● Texte à lire
::::::::

C'est votre mère qui vous a fait découvrir la France?

"Ma mère me parlait de la France comme d'autres mères parlent de Blanche-Neige et du Chat Botté et, malgré tous mes efforts, je n'ai jamais pu me débarrasser entièrement de cette image féerique d'une France de héros et de vertus exemplaires. Je suis probablement un des rares hommes au monde restés fidèles à un conte de nourrice"[7].

En fait, avant même votre arrivée, vous étiez "pétri" de culture française...

"Une autre partie importante de mon éducation française fut, naturellement, La Marseillaise. Nous la chantions ensemble, ma mère assise au piano, moi, debout devant elle, une main sur le coeur, l'autre tendue vers la barricade, nous regardant dans les yeux"[8].

"Pour m'apprendre à tenir mon rang avec dignité, je fus également invité à étudier un gros volume intitulé Vies de Français illustres, ma mère m'en donnait elle-même lecture à haute voix, et après avoir évoqué quelque exploit admirable de Pasteur, Jeanne d'Arc et Roland de Roncevaux, elle me jetait un long regard chargé d'espoir et de tendresse, le livre posé sur les genoux. Je ne l'ai vu se révolter qu'une fois, son âme russe reprenant le dessus, devant les corrections inattendues que les auteurs apportaient à l'Histoire. Ils décrivaient, notamment, la bataille de Borodino comme une victoire française"[9]

C'était une vision bien idyllique de la France!

"Je mis longtemps à me débarrasser de ces images d'Épinal et à choisir entre les cent vissages de la France celui qui me paraissait le plus digne d'être aimé; ce refus de discriminer, cette absence, chez moi, de haine, de colère, de rancune, de souvenir, ont pendant longtemps été ce qu'il y avait en moi de plus typiquement non français; ce fut seulement aux environs des années 1935, et surtout, au moment de Munich, que je me sentis gagné peu à peu par la fureur, l'exaspération, le dégoût, la foi, le cynisme, la confiance et l'envie de tout casser, et que je laissai enfin, une fois pour toutes, derrière moi, le conte de nourrice, pour aborder une fraternelle et difficile réalité[10]

La déception a dû être de taille... Comment avez-vous fait pour concilier ces deux visions antagonistes de la France?

::::::::

● Données
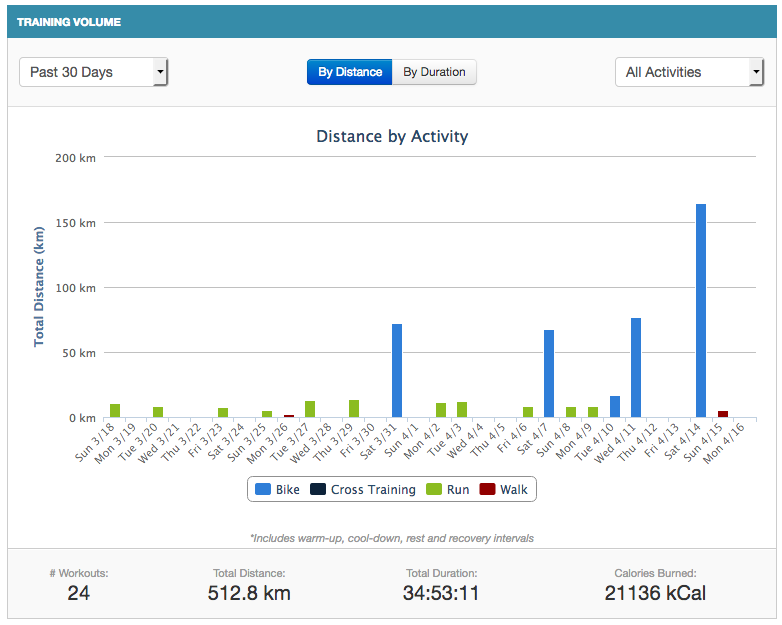Viewport: 782px width, 625px height.
Task: Click the blue Bike legend swatch
Action: click(263, 489)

::::::::

● Travail à faire
(1) Les affirmations suivantes s'accordent-elles avec le texte sur l'image de la France ? Répondez par oui ou par non à chacune et citez mot pour mot les termes du texte qui tranchent : (a) La mère chantait La Marseillaise assise au piano. (b) Le livre Vies de Français illustres présentait la bataille de Borodino comme une défaite française. (c) L'abandon du conte de nourrice a eu lieu avant les années 1935.
(2) Reproduisez fidèlement le passage du texte sur l'image de la France qui va de « C'était une vision » jusqu'à « de la France? » inclus.

● Réponses attendues
(1)
(a) Oui : « Nous la chantions ensemble, ma mère assise au piano ».
(b) Non : « Ils décrivaient, notamment, la bataille de Borodino comme une victoire française ».
(c) Non : « ce fut seulement aux environs des années 1935, et surtout, au moment de Munich, que je me sentis gagné peu à peu par la fureur ».

(2)
C'était une vision bien idyllique de la France!

"Je mis longtemps à me débarrasser de ces images d'Épinal et à choisir entre les cent vissages de la France celui qui me paraissait le plus digne d'être aimé; ce refus de discriminer, cette absence, chez moi, de haine, de colère, de rancune, de souvenir, ont pendant longtemps été ce qu'il y avait en moi de plus typiquement non français; ce fut seulement aux environs des années 1935, et surtout, au moment de Munich, que je me sentis gagné peu à peu par la fureur, l'exaspération, le dégoût, la foi, le cynisme, la confiance et l'envie de tout casser, et que je laissai enfin, une fois pour toutes, derrière moi, le conte de nourrice, pour aborder une fraternelle et difficile réalité[10]

La déception a dû être de taille... Comment avez-vous fait pour concilier ces deux visions antagonistes de la France?